:: WHAT NEEDS TO BE DONE ::
Write out exactly the lines of the entries below from the one holding "Select the Uninstall operation type" to the one holding "Image resolution: width=1512", inclusive, and leave out all other lines.

:: DATA SHOWN ::

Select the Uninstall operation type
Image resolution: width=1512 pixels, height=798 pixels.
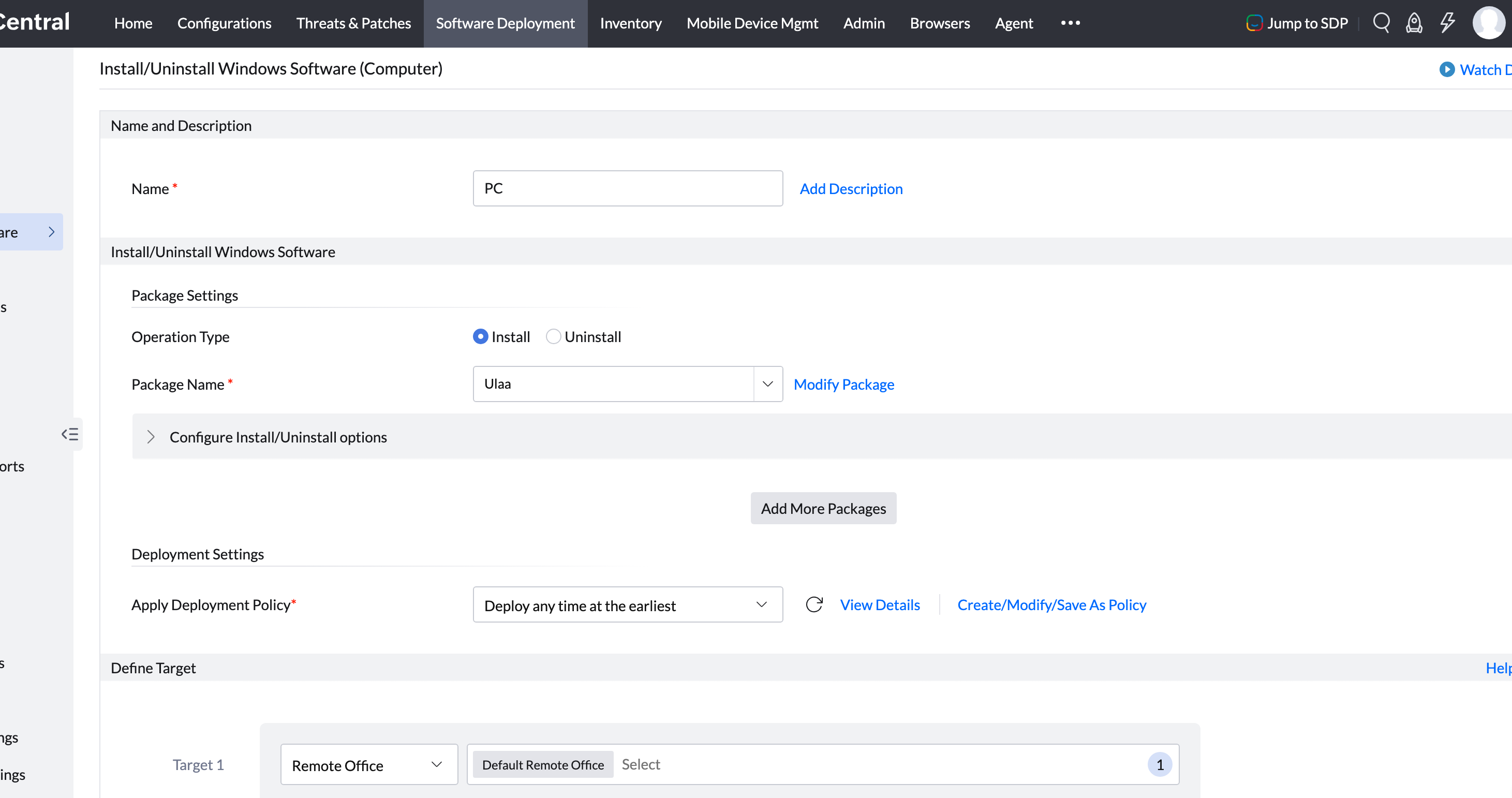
==
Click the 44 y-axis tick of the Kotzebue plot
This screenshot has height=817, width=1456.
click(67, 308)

:: ANSWER TO THE PROBLEM ::
Select the Uninstall operation type
Image resolution: width=1512 pixels, height=798 pixels.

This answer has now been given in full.